In the 1970s, Cheap Trick toured with The Kinks, a band who some think could have been as big as The Beatles in America.

"The Kinks were one of my favourite bands ... until I met 'em," he laughs.

"Everybody was great, but Ray (Davies) was difficult. He was the maddest multi-millionaire I ever met. I remember Ray pushed (his brother) Dave over an amp one night and knocked him down. This is where Oasis got their lessons."

A better behaved set of rock 'n' roll brothers that Rick's crew hit the road with were Malcolm and Angus Young of heavy rock legends AC/DC.

"AC/DC were the only band we toured with that I stayed and watched every night," says Rick.

"We did flip-flop shows: some night's we'd open; some nights they'd open. It was always a tough show to follow them -- but it was also a tough show for them to follow us. There's a couple of videos of us doing a double-encore together. We did 'Johnny B Goode'.

"I took Bon Scott (AC/DC's original singer, who died in 1980) off for some Mexican food. He'd never had it before.

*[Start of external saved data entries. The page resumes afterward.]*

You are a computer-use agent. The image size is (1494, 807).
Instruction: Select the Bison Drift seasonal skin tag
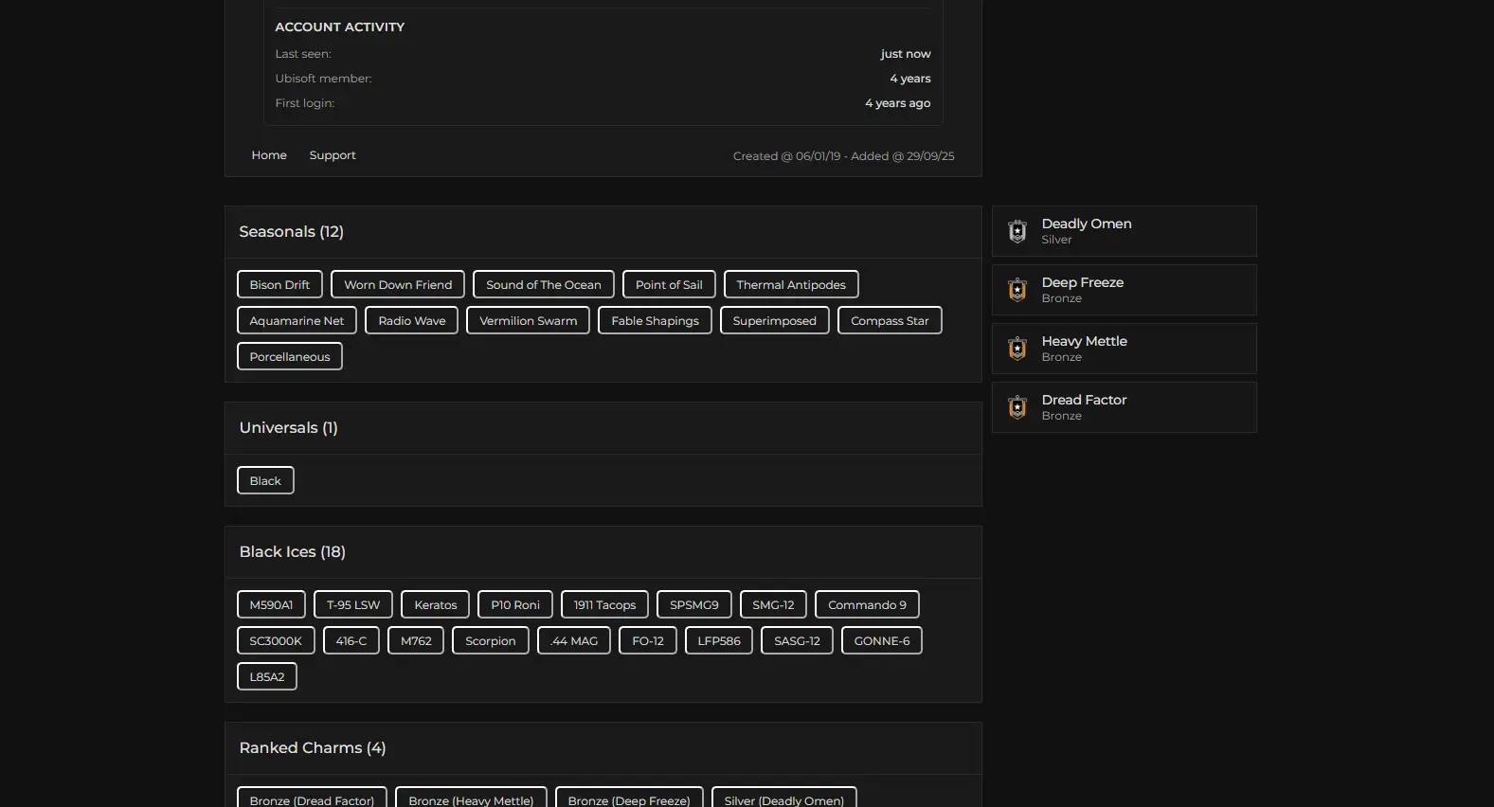pos(279,285)
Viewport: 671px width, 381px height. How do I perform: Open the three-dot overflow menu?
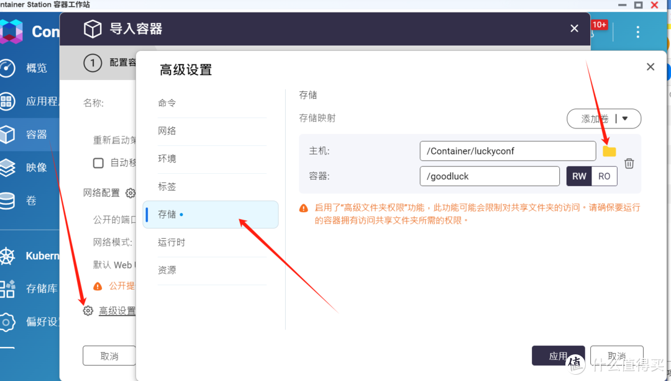tap(637, 32)
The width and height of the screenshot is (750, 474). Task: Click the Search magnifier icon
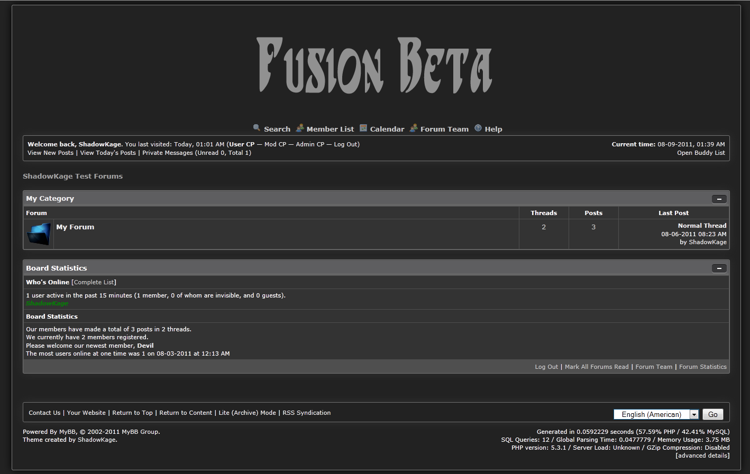click(257, 128)
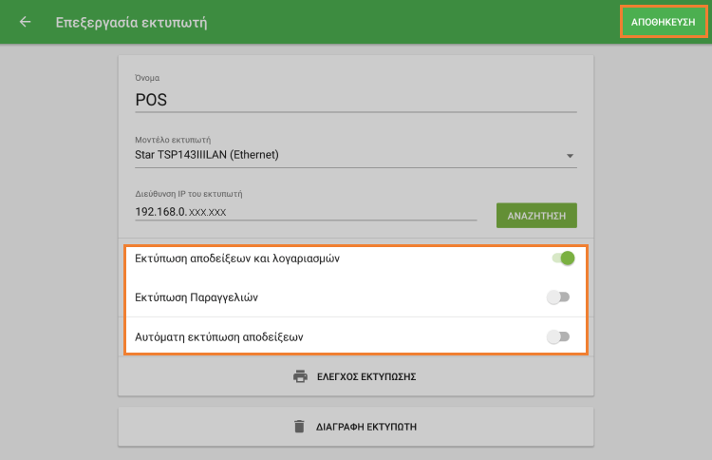Image resolution: width=712 pixels, height=460 pixels.
Task: Click the ΔΙΑΓΡΑΦΗ ΕΚΤΥΠΩΤΗ label
Action: (366, 427)
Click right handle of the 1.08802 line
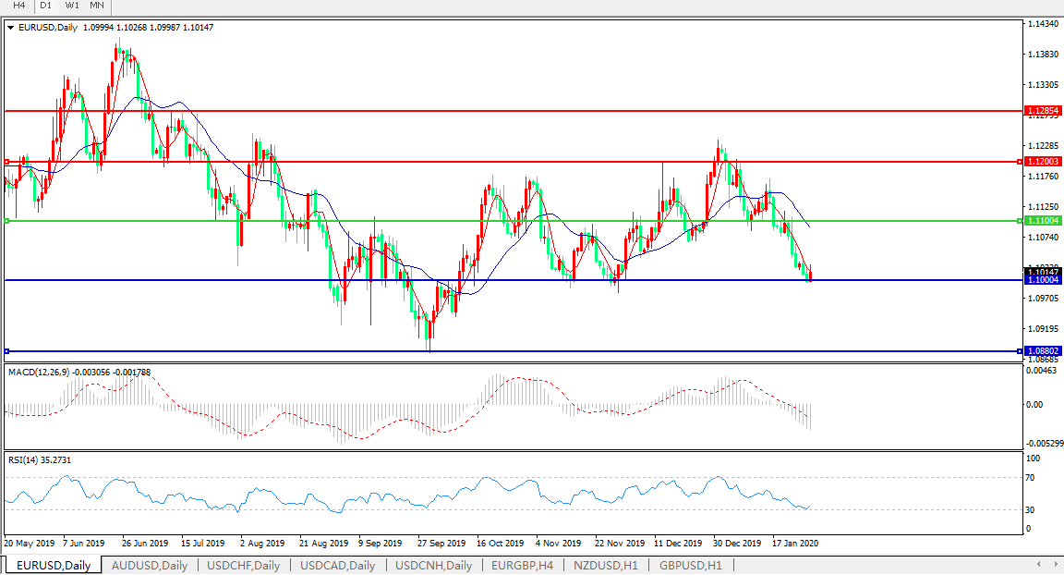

They mustn't have had it in Australia when he was growing up."

Fans of nostalgic American TV sitcom 'That '70s Show' -- famous for launching the careers of Ashton Kutcher and Mila Kunis -- will know that Cheap Trick performed the rousing title tune, a cover of Big Star's 1972 classic 'In The Street'. How did that come about?

"Before the show started, they contacted us and wanted to use either the Big Star song or 'Surrender'," remembers Rick.

'They picked the Big Star song, but then after a year they said, 'well, we can't change the song, but would you guys be interested in recording it?' They said it had to be the same tempo.

"We said okay, but we'd like to change the arrangement. So we did our version of it and then at the end we sang 'we're all alright, we're all alright', just like 'Surrender'.

"We did a tribute to Big Star singer Alex Chilton because he died the night that we played SXSW last year. Big Star were supposed to appear the next night but he died that day. We played 'In The Street' in homage to him. And we also did a song for Alex that was on our latest album Sleep Forever.

"I went to the funeral of a friend of ours. They played this ghastly music, which they do at most funerals. I thought there's got to be a song which pays tribute to someone you know, rather than 'Rock of Ages'. So I wrote 'Sleep Forever'. It's almost a capella, with just Robin singing and a keyboard or strings accompanying it."

Finally, will Rick be bringing his five-necked guitar to Dublin?

"Of course! Are you kidding? I'm not allowed out of the country without it! They're custom-made. I have three of them now. They're hell to carry around, though -- my stock line is 'I used to be two inches taller' (laughs)."

So why all the guitar necks? Are they all tuned to different keys?

"No they're all tuned to regular straight E. But the top one is a 12-string; the second one is a six-string that has a Les Paul sound; the third one has a vibrato bar on it; the fourth one is a mandocello with eight strings on it and sounds like a Fender; and the bottom neck is fretless. So in total I have 38 strings to choose from. I'm totally confused!"